Do you have a source for this?

> SGX is an interesting case since Intel actually axed the feature a year ago. The only thing it did was enable more DRM for 4K Blu-Rays, and Hollywood's response to that feature going away has been to just refuse to let you play 4K Blu-Rays on PCs.

Signal used Intel SGX for remote attestation of their servers and is also using it for their upcoming username/password features to generate keys without Signal's knowledge (since it's a private enclave).

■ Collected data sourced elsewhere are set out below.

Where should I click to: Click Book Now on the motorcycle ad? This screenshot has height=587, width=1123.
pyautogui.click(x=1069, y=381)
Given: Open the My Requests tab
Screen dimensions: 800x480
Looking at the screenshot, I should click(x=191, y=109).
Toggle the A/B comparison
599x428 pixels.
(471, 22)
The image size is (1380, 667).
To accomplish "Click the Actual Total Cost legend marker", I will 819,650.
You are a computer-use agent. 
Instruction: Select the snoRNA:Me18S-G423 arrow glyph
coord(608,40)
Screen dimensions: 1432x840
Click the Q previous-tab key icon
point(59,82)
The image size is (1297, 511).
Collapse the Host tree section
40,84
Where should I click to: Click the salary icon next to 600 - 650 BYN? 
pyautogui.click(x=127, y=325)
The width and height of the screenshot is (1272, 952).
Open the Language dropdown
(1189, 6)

> Furthermore, there IS a very large customer that has wanted to remove these kinds of secure enclaves from their systems: the US government, specifically the National Security Administration[1]. There's a special configuration option in Intel ME to turn off everything but basic system bring-up. Why would the NSA want to turn off "privacy and security software" on their own machines? Well, again, the whole "wipe a compromised system without the malware being able to resist" thing implies that this isn't merely a security enclave, but a backdoor that could be compromised by a third-party. If you aren't specifically using that remote management stuff, you want the ME to be as brain-dead as possible.

I need a source saying PSP has remote management capability.

> Oh, and Apple doesn't actually give the Secure Enclave the ability to mess with the main application processor. It's more akin to a TPM, where it can withhold encryption keys from the regular OS but it can't actively snoop on it. So they also understand why PSP/ME were bad ideas.

What does "snoop" mean here? How can PSP "snoop" without remote management capability?